Do we believe in this cosmopolitan notion of literature? That's the discussion. And it's not a stupid discussion. It's a very worthwhile discussion.

Also, he's not "penalizing" American writers. Where do you get that from? He's merely stating that he thinks American lit is insular, that it's not participating in a dialogue he considers important.

Johannes

9:04 AM  
Blogger mongibeddu said...

Engdahl is a trade minister proposing a tariff war over bean imports. Which is fine. America's distaste for foreign-grown beans is ridiculous. But that distaste has absolutely nothing to do with the quality of the homegrown variety.

BF

10:21 AM  
Blogger Max said...

Johannes -

I replied more thoroughly in the "Alan A." thread above.

I basically argue that cosmopolitanism = built-in familiarity, and that while this is not a good thing for literature to strive for, it is something that American literature has in spades, since America is such a global brand at this point. Perhaps Americans aren't engaging the rest of the world in their writing, but their writing must (almost) automatically engage the rest of the world due to the ubiquity of "America" in the global marketplace. Yes, this is absolutely fucking annoying, and I see no value in it at all, but it's true. There is, indeed, a sort of cosmopolitanism built into all of our creative products.

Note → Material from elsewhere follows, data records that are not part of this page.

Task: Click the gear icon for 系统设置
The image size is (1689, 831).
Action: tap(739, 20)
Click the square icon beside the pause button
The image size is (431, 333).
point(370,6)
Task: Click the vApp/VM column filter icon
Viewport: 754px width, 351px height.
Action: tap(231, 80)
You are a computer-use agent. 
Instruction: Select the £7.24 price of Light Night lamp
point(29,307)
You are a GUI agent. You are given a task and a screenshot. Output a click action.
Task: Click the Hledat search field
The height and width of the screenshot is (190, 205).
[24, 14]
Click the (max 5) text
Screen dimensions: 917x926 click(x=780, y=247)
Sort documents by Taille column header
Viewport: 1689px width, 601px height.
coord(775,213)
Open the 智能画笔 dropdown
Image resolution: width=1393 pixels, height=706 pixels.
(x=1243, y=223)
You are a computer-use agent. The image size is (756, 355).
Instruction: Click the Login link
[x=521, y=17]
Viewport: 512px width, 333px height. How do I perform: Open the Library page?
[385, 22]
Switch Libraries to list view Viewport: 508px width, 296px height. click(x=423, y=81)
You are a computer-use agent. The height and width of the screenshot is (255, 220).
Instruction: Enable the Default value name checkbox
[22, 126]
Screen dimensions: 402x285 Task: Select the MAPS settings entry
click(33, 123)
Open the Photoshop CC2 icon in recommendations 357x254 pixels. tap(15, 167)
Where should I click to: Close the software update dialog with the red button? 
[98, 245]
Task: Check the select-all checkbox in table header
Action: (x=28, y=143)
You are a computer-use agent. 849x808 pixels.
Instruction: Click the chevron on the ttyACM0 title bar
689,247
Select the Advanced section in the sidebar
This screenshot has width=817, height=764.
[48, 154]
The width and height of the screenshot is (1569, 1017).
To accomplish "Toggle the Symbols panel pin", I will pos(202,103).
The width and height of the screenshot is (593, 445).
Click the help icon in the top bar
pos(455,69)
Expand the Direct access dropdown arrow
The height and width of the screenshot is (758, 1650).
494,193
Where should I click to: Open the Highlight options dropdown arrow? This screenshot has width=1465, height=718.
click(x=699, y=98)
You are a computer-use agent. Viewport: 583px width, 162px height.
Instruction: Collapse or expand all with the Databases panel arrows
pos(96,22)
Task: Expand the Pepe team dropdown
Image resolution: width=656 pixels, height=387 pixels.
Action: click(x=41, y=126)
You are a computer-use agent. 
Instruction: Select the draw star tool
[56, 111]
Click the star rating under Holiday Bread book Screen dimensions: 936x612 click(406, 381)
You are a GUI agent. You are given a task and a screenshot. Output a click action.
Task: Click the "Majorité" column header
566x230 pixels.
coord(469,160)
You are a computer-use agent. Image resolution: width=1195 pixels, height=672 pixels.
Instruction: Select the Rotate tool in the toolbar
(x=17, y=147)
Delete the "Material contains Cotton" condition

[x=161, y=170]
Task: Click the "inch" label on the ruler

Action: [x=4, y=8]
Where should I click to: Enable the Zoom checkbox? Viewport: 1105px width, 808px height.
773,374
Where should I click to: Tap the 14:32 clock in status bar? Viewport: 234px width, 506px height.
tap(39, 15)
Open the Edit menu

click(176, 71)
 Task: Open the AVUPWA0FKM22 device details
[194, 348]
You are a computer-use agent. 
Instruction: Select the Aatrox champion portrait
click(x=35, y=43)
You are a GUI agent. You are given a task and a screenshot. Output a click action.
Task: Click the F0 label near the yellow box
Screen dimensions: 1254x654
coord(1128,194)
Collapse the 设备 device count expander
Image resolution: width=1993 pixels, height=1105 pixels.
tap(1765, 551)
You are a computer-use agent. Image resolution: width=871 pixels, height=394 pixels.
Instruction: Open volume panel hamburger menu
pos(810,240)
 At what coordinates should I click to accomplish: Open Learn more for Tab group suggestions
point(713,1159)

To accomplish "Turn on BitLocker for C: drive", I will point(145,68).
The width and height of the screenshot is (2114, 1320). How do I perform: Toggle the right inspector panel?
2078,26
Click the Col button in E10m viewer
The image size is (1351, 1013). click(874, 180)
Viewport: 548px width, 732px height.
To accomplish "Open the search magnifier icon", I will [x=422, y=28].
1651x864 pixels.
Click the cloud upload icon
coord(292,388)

I think what pisses off Engdahl is the arrogance of a literary culture that "leaves out," is no longer conditioned by Europe. I think Engdahl's points have some salience, but at the same time they're put forth with such bitterness particularly because they come from a bad place. America no longer looks to Europe for its literary inspiration. Engdahl's comments carry weight, but they come from a deeper spite, and that's why I think they've drawn these defensive responses from American critics.

That said, there is no excuse for the xenophobic bullshit. Conservative idiots pounded away at Pinter the same way a couple years ago when he made his (in)famous "anti-American" Nobel speech, and I defended him at the time. It seems to me that Engdahl's comments are nowhere near as strong, so the fact that he's receiving such a stoning from American critics is particularly absurd. The best thing our critics could do, I think, would just be to ignore him. Who cares if we don't produce any more Nobel laureates? Why should we want to?